■ Work to be completed: What you return must be the lines from the first one below through the one containing "You are a GUI", exactly and with pictures excluded.

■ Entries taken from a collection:
*** Block opens ***

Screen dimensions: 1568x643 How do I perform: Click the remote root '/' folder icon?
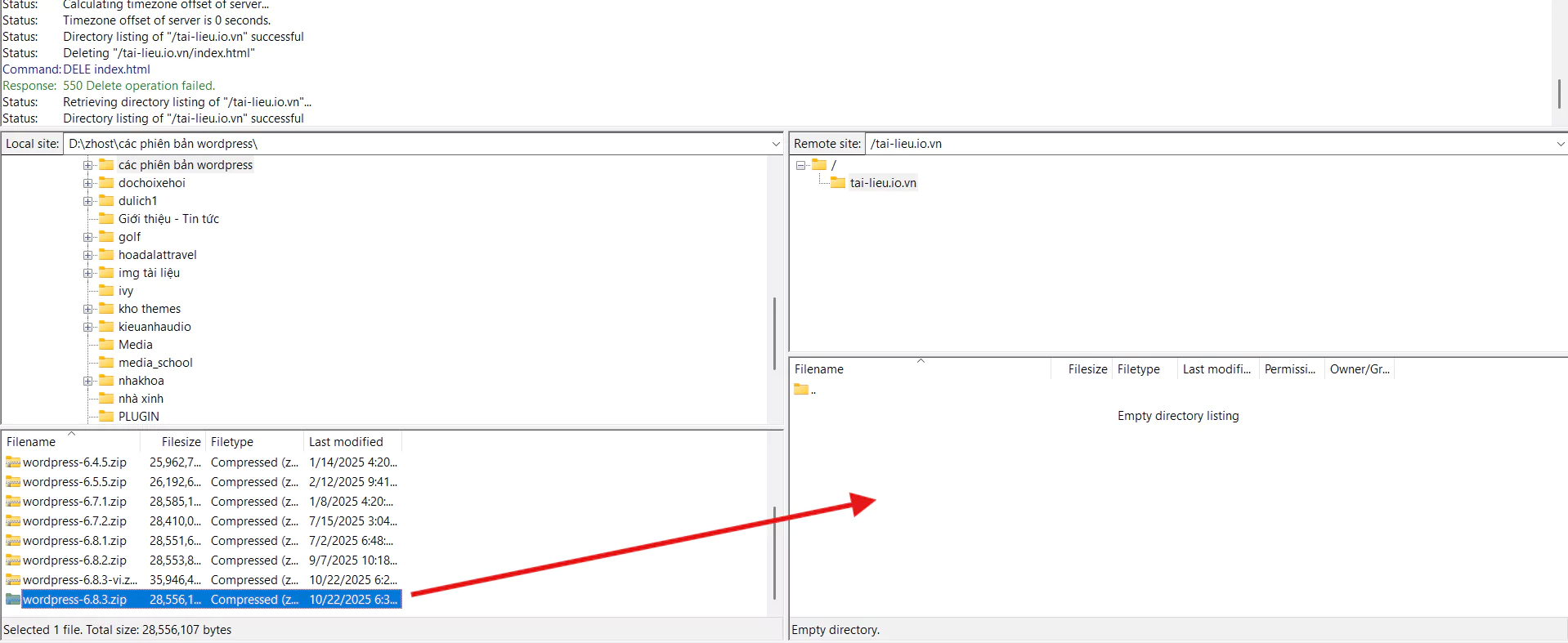pyautogui.click(x=819, y=165)
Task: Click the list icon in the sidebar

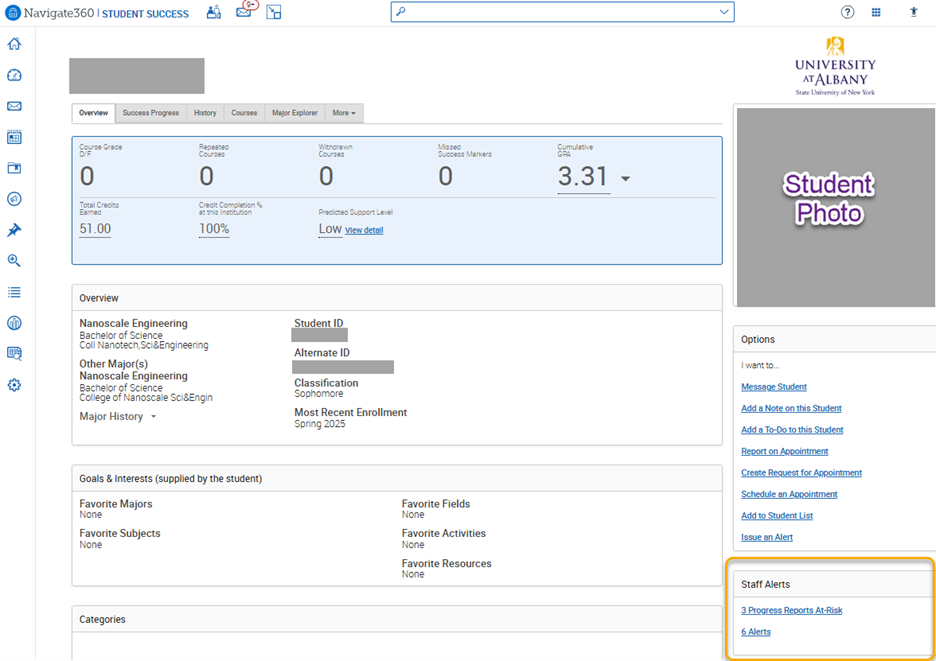Action: click(14, 292)
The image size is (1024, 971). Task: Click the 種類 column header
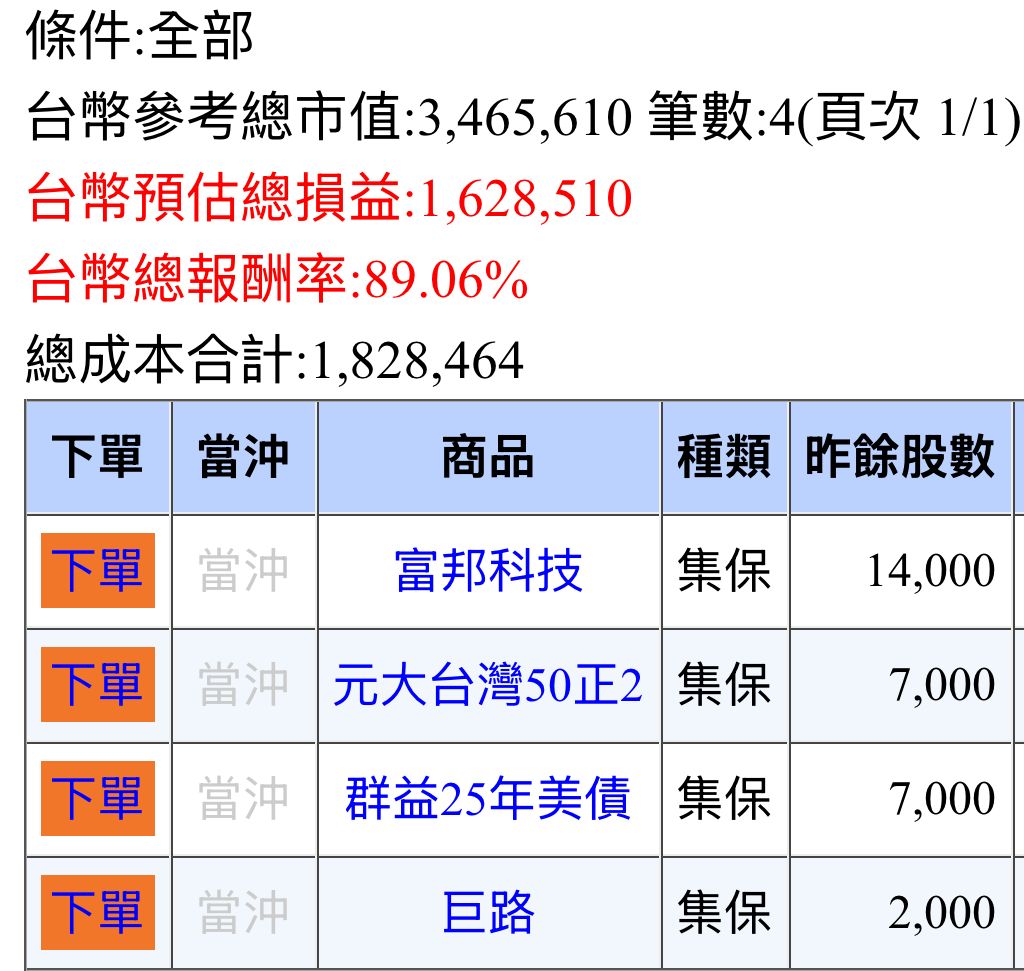point(724,457)
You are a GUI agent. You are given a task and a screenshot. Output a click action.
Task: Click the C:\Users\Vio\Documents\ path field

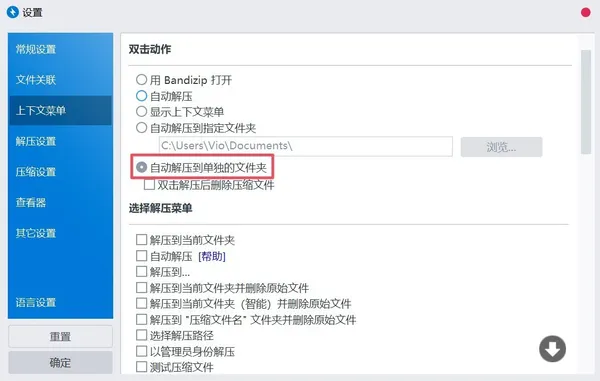tap(305, 146)
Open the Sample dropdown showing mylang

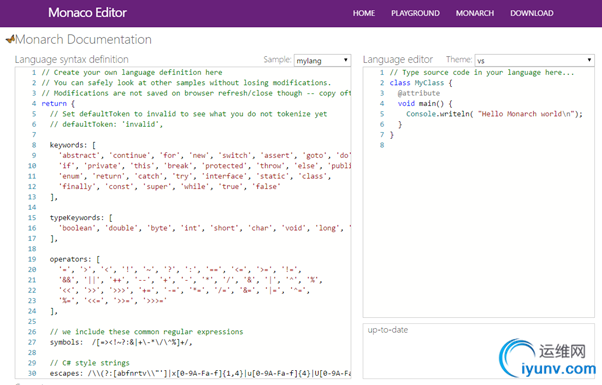coord(322,60)
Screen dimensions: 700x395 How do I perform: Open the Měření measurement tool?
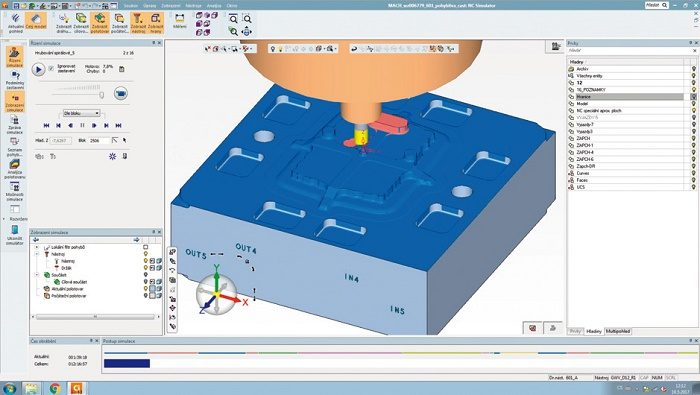pyautogui.click(x=179, y=21)
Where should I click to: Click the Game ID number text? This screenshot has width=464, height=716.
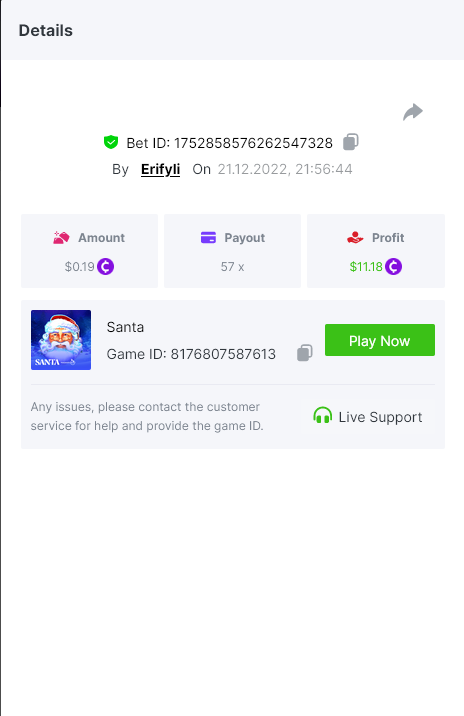tap(223, 354)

*** Block closes ***

■ Output of the exercise:
Screen dimensions: 1568x643 How do I perform: Click the remote root '/' folder icon?
pyautogui.click(x=819, y=165)
Task: Click the list icon in the sidebar

Action: click(14, 292)
The image size is (1024, 971). Task: Click the 種類 column header
point(724,457)
You are a GUI agent. You are given a task and a screenshot. Output a click action.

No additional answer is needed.